Cape Woolamai (Victoria)

2006/07 Cape Woolamai Trihalomethanes 0.280mg/L (High Level)

2007/08 Cape Woolamai Trihalomethanes 0.300mg/L (High Level)

Trihalomethanes Australian Guideline Level 250μg/L (0.25mg/L)

Why and how are THMs formed?
“When chlorine is added to water with organic material, such as algae, river weeds, and decaying leaves, THMs are formed. Residual chlorine molecules react with this harmless organic material to form a group of chlorinated chemical compounds, THMs. They are tasteless and odourless, but harmful and potentially toxic. The quantity of by-products formed is determined by several factors, such as the amount and type of organic material present in water, temperature, pH, chlorine dosage, contact time available for chlorine, and bromide concentration in the water. The organic matter in water mainly consists of a) humic substance, which is the organic portion of soil that remains after prolonged microbial decomposition formed by the decay of leaves, wood, and other vegetable matter; and b) fulvic acid, which is a water soluble substance of low molecular weight that is derived from humus”. Source: https://water.epa.gov/drink/contaminants/index.cfm

Cape Woolamai – Victoria – Iron

2006/7: Cape Woolamai (Victoria)  – Iron 350ug/L (Highest level only)

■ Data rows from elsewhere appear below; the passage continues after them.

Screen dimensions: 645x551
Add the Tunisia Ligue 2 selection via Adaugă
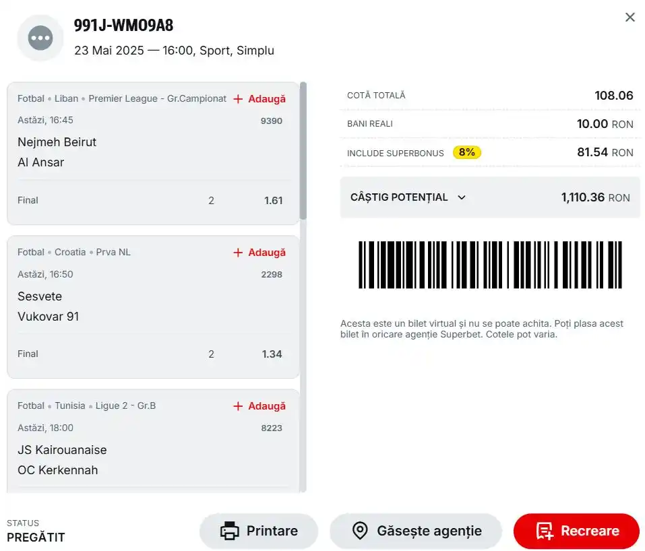coord(259,406)
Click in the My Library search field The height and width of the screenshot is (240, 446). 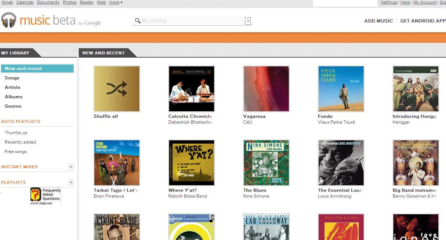(x=192, y=21)
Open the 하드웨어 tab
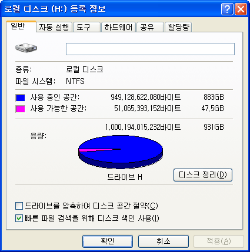 [118, 27]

2016/17: Cape Woolamai (Victoria)  – Iron 1500ug/L (Highest level only)

Based on aesthetic considerations (precipitation of iron from solution and taste),
the concentration of iron in drinking water should not exceed 0.3 mg/L.
No health-based guideline value has been set for iron.

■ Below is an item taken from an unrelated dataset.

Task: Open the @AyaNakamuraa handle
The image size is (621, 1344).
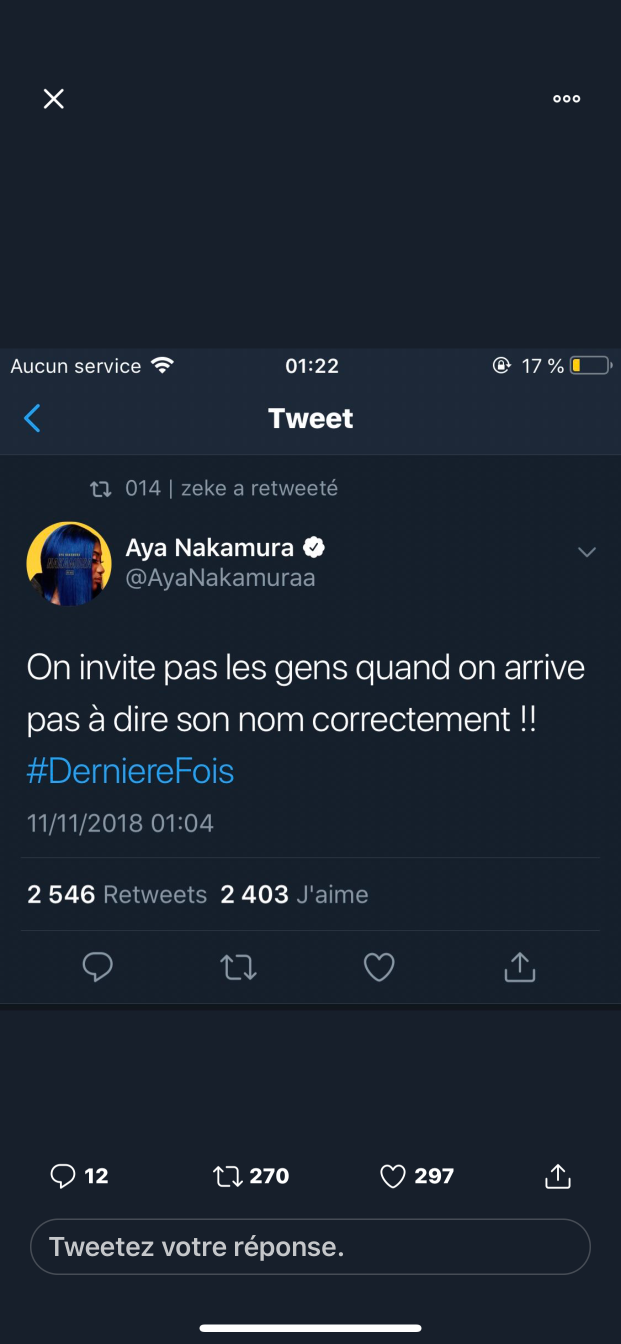Action: [x=220, y=578]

Iron has a taste threshold of about 0.3 mg/L in water, and becomes objectionable above 3 mg/L. High iron concentrations give water an undesirable rust-brown appearance and can cause staining of laundry and plumbing fittings, fouling of ion-exchange softeners, and blockages in irrigation systems. Growths of iron bacteria, which concentrate iron, may cause taste and odour problems and lead to pipe restrictions, blockages and corrosion. ADWG 2011

Cape Woolamai (Victoria) – pH

Widespread elevated pH levels were detected in Cowes, Grantville, Corinella, Kilcunda, and Cape Woolamai. They were detected in samples collected on 24/10/2007. The non- compliance with the ADWG health guideline was reported to DHS as an incident under section 22 of the
Safe Drinking Water Act. The pH meter that controls the Caustic Soda dosing was recalibrated and dosing returned to normal. No further actions were taken.

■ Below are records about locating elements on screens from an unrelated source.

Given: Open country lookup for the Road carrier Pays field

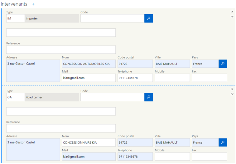Looking at the screenshot, I should pos(223,142).
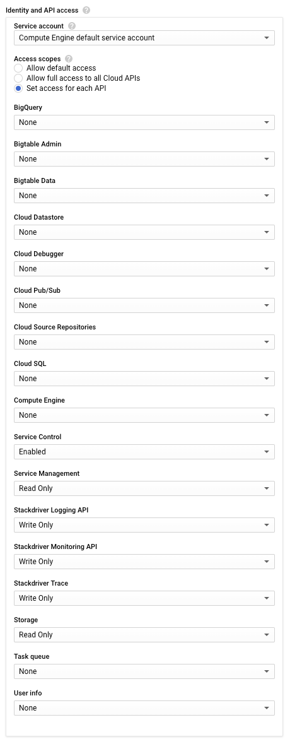Change Storage Read Only access
Screen dimensions: 290x744
[144, 634]
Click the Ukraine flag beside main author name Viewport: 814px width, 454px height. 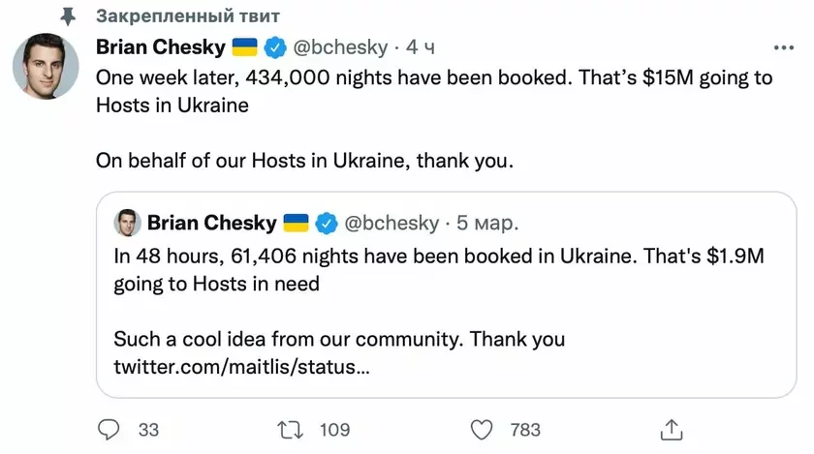tap(244, 47)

https://www.westernportwater.com.au/wp-content/uploads/WebFiles/Services/DHS%20annual%20water%20quality%20report%202007-08.pdf

Based on the need to reduce corrosion and encrustation in pipes and fittings, the pH of
drinking water should be between 6.5 and 8.5.

New concrete tanks and cement-mortar lined pipes can significantly increase pH and
a value up to 9.2 may be tolerated, provided monitoring indicates no deterioration in
microbiological quality.

pH is a measure of the hydrogen ion concentration of water. It is measured on a logarithmic scale from 0 to 14. A pH of 7 is neutral, greater than 7 is alkaline, and less than 7 is acidic.

One of the major objectives in controlling pH is to minimise corrosion and encrustation in pipes and fittings. Corrosion can be reduced by the formation of a protective layer of calcium carbonate on the inside of the pipe or fitting, and the formation of this layer is affected by pH, temperature, the availability of calcium (hardness) and carbon dioxide. If the water is too alkaline (above pH 8.5), the rapid deposition and build-up of calcium carbonate that can result may eventually block the pipe.